====== GIVEN TEXT

You have been playing with the band for some time now and everybody agrees that it is time to cut a record. However, you know that in order to get that in your face punch out of your kick drum you need a porthole in your resonant head so that the engineer can put a microphone right up against the batter head. That means you need to buy a new resonant head right? Wrong!
Buying any head for any drum is usually a slightly costly endeavor. Having to get another head strictly for recording can almost seem like a waste; especially when you have to pay the engineer too! But if you are at the point where you want to record real drums and are playing live gigs with a sound man on hand, having the porthole in your kick can really help your drum kits sound.
The easiest and cheapest way to get the porthole in the resonant head is to make it yourself. In this tutorial we will go over the supplies and procedures you will need to make a porthole in your kick drum's resonant head.
Keep in mind that every head is made of different materials and we will be using heat and sharp objects to create our porthole. Neither I nor audio.tutsplus.com is responsible for any damages that may occur. Modify your kick drum head at your own risk!
Step 1: Planning the Procedure
Before we dive into actually creating our porthole we need to plan out what needs to be done and why. While it may seem trivial, it will save you headache and possibly your drum head when we actually go to create the porthole. Here are some considerations that we must take into account before performing this operation...
- The resonant head should be off the drum. While some people will create their porthole with the head still tight on the drum, I would not advise this. Not all heads are made the same and if something goes wrong you could tear the head and end up with something not resembling a hole.

============
====== MATERIAL PROVIDED

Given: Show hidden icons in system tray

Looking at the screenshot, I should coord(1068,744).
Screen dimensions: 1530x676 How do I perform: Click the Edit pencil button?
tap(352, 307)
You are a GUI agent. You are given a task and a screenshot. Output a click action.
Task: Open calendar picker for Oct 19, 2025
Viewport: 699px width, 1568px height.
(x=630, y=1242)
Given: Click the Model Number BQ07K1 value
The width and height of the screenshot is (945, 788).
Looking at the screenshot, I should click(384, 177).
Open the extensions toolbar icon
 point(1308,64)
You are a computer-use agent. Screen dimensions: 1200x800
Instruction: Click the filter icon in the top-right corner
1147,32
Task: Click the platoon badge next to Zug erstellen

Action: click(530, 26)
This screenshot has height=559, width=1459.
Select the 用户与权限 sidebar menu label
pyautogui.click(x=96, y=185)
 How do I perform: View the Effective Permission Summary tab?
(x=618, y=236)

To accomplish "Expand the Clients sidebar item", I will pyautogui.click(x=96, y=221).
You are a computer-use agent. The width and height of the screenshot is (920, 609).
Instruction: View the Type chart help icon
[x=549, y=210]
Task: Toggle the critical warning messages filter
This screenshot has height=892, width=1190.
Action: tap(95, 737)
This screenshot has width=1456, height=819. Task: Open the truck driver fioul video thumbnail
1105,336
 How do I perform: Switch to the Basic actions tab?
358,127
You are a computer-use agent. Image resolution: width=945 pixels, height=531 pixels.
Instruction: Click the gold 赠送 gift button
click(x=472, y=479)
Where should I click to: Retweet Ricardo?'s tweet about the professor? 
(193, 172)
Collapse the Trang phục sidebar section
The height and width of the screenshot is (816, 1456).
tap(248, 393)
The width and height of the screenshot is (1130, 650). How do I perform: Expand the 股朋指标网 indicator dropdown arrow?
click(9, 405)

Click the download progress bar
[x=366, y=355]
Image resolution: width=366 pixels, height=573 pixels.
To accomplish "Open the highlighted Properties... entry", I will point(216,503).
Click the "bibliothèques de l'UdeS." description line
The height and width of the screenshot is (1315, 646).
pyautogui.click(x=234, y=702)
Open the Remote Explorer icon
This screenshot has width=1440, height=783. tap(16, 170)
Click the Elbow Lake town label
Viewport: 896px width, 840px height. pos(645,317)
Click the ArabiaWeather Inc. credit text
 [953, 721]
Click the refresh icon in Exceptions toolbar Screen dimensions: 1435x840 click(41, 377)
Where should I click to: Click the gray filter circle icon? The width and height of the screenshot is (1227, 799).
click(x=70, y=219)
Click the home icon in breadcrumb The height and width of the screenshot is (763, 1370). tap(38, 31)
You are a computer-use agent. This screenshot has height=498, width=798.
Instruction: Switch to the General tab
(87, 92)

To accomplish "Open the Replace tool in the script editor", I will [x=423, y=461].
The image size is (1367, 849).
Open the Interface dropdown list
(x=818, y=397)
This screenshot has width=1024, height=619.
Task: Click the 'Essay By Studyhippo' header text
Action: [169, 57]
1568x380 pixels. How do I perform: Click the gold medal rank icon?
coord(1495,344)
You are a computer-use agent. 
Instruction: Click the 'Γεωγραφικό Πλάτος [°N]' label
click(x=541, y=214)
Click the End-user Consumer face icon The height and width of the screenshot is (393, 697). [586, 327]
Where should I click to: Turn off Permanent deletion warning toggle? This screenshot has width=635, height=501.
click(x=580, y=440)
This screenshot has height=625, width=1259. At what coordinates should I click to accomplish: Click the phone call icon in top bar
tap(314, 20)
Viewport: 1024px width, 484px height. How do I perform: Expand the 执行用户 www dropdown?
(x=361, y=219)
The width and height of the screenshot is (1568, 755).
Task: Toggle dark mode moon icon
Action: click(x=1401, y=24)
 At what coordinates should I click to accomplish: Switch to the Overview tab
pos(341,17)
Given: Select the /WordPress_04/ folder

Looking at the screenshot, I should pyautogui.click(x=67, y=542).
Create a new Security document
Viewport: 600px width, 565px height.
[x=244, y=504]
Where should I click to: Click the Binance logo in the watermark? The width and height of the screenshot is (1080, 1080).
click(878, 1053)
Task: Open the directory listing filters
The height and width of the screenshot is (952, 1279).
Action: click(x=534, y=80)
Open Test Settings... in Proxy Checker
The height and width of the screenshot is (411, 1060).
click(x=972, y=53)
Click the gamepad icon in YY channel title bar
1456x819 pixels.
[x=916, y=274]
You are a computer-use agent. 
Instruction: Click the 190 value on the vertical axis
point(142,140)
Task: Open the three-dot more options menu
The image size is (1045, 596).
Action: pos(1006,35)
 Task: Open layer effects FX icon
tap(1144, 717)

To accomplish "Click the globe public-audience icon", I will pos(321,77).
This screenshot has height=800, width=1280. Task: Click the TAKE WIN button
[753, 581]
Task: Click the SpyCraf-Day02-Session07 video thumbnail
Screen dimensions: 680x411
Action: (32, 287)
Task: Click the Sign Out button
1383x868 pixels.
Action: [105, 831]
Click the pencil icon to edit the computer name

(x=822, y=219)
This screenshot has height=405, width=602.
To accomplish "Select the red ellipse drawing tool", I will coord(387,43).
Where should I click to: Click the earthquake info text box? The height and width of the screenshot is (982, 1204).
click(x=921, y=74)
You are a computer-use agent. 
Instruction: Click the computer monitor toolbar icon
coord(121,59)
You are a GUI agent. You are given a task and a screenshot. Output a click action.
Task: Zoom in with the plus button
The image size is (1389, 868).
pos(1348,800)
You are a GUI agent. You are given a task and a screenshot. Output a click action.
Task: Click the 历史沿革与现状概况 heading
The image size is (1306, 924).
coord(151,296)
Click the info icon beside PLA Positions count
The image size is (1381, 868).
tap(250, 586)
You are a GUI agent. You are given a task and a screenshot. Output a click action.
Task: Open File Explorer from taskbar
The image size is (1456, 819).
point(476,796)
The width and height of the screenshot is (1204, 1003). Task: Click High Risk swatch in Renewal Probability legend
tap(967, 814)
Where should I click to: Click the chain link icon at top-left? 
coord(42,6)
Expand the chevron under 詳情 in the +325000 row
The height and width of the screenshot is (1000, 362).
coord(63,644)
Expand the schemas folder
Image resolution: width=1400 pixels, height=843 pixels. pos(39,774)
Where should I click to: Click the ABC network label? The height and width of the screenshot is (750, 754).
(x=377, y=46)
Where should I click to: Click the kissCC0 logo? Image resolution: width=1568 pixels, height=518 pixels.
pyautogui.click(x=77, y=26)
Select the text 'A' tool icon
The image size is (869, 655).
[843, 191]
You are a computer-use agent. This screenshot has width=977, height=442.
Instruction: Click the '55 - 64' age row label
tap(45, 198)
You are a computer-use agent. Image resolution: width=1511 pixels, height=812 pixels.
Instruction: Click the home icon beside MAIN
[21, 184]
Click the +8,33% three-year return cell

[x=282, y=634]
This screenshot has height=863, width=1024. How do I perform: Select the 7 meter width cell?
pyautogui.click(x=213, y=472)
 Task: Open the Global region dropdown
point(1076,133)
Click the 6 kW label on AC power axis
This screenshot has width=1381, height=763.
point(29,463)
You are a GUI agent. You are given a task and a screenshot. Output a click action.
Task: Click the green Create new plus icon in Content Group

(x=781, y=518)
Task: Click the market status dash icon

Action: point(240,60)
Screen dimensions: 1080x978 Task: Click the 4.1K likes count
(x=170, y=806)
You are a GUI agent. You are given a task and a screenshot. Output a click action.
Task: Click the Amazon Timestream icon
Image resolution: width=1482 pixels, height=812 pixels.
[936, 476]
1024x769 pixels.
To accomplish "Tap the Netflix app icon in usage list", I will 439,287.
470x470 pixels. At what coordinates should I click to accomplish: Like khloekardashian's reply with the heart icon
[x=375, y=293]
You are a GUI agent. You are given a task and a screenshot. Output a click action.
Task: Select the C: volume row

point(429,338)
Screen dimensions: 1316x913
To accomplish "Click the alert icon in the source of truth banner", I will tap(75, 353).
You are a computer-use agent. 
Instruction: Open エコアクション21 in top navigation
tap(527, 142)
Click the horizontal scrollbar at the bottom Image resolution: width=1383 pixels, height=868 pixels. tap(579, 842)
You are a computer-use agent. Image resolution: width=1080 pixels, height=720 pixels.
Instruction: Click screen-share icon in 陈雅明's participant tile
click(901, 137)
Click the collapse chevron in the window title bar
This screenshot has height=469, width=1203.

============

• WORK INSTRUCTIONS:
a. Answer these questions using the kick drum porthole tutorial:
(i) What does the porthole let the engineer do with a microphone?
(ii) What does the tutorial call the easiest and cheapest way to get the porthole?
(iii) Should the resonant head be on the drum or off it when the porthole is made?
b. Write the next part of the kick drum porthole tutorial, picking up right after its final sentence.
The entries have no role in any of this work.

• ANSWERS FOR THIS EXERCISE:
a.
(i) It lets the engineer put a microphone right up against the batter head.
(ii) It is to make the porthole yourself.
(iii) It should be off the drum.

b.
- How big should the hole be? The porthole should be big enough for a medium sized microphone to fit through but small enough to preserve some of the drums natural resonance. Too big and your drum will sound dead and too small and you will not fit a microphone through it.
- Where are you going to actually create the hole? You will need a reasonably open area with access to heat and a hard flat surface. Often times the kitchen will work to fill this need. However, if your kitchen is small and or very messy you will need to either clear space or find another area to perform the operation.
Step 2: Choose Your Weapons
In order to actually create the porthole we will need some way of cutting or burning through the resonant head cleanly and without tears. I recommend using a very hot metal can that is the desired diameter in order to burn a clean whole straight through the head. However you may or may not get a clean burn when creating the hole so having a sharp knife on hand is a must to clean up any stubborn edges.
But how big should this metal can be? Earlier I mentioned that it should be big enough for a microphone but small enough to preserve resonance. With that in mind I would recommend a diameter of about 3.5 to 4 inches (8.89 to 10.16 cm) for a 22 inch bass drum. You can of course change the size relative to your kick drum but keep this in mind... just because your kick drum changes size, doesn't mean that the microphones will.
Make sure you are using a metal can and not a can made out of cardboard with a metal bottom. If are not using a metal can you will probably catch it on fire! In addition make sure your can is open on one side.
Step 3: Setup Your Workplace
As I mentioned earlier the kitchen most likely the area you will be working in. With access to a hard countertop, cutting board, and a stovetop (or hotplate) you will have all the required tools aside from the knife and a metal can.
When you go to lay your resonant head down on the cutting board, make sure the cutting board is on a flat even surface (like a countertop) and that the head is perfectly flat against the cutting board. If the head is not completely flat you will run the risk of tears in your resonant head.
The easiest way to assure the head is flat against the cutting board is to turn it upside down. Most drum heads have a beveled edge and will not sit flat when sitting on the metal rim.
Here is a drawing to better illustrate how the head should sit on the cutting board...
Step 4: Where Should the Porthole Go?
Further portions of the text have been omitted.